- _ASSIGNMENT_
Repeat only the lines below from the one that contains "Click the cutlery" through the final line, exactly. Omit pictures.

(Saved data entries)
──────────
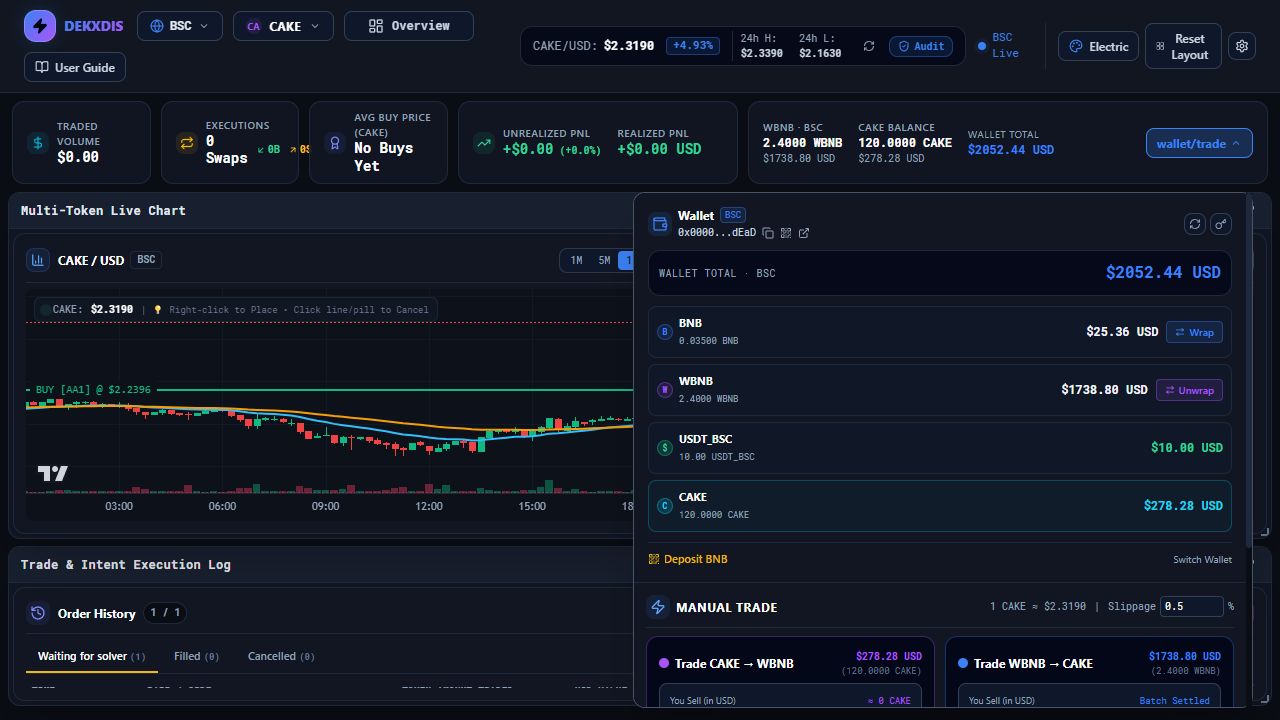Open the BSC network dropdown
Viewport: 1280px width, 720px height.
(180, 26)
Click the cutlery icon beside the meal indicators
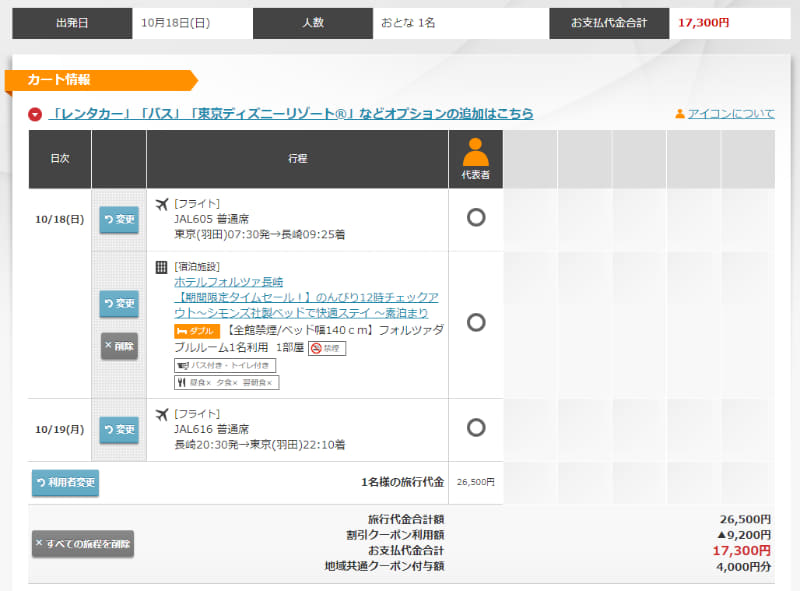 click(x=183, y=382)
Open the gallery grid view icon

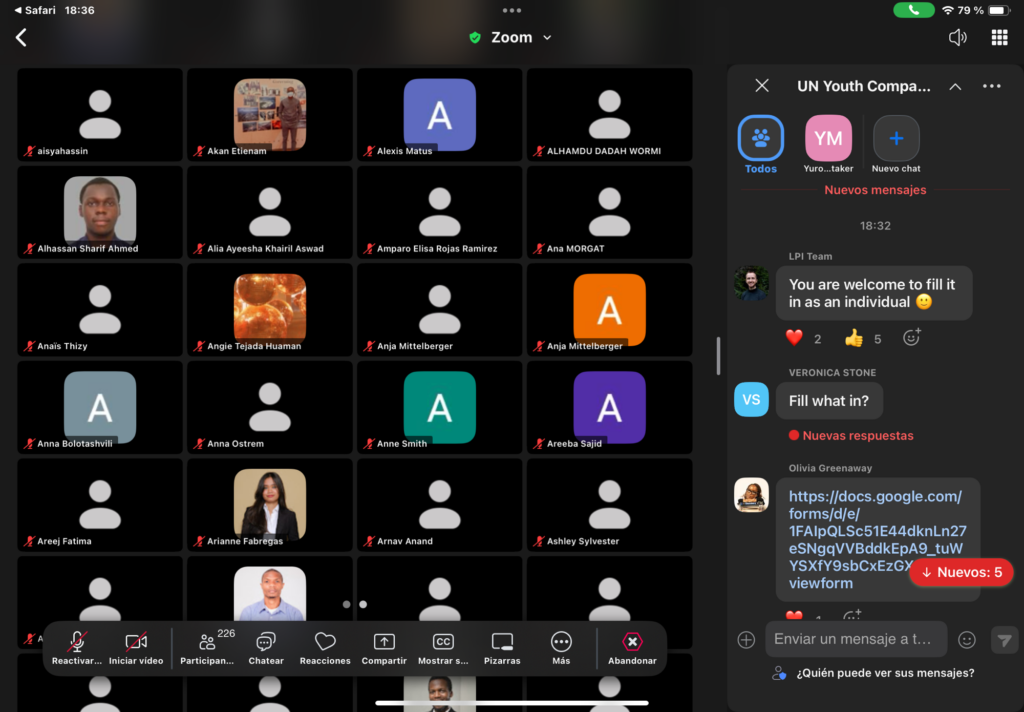(x=998, y=38)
──────────
- _RESPONSE_
Click the cutlery icon beside the meal indicators
 click(x=183, y=382)
Open the gallery grid view icon

(x=998, y=38)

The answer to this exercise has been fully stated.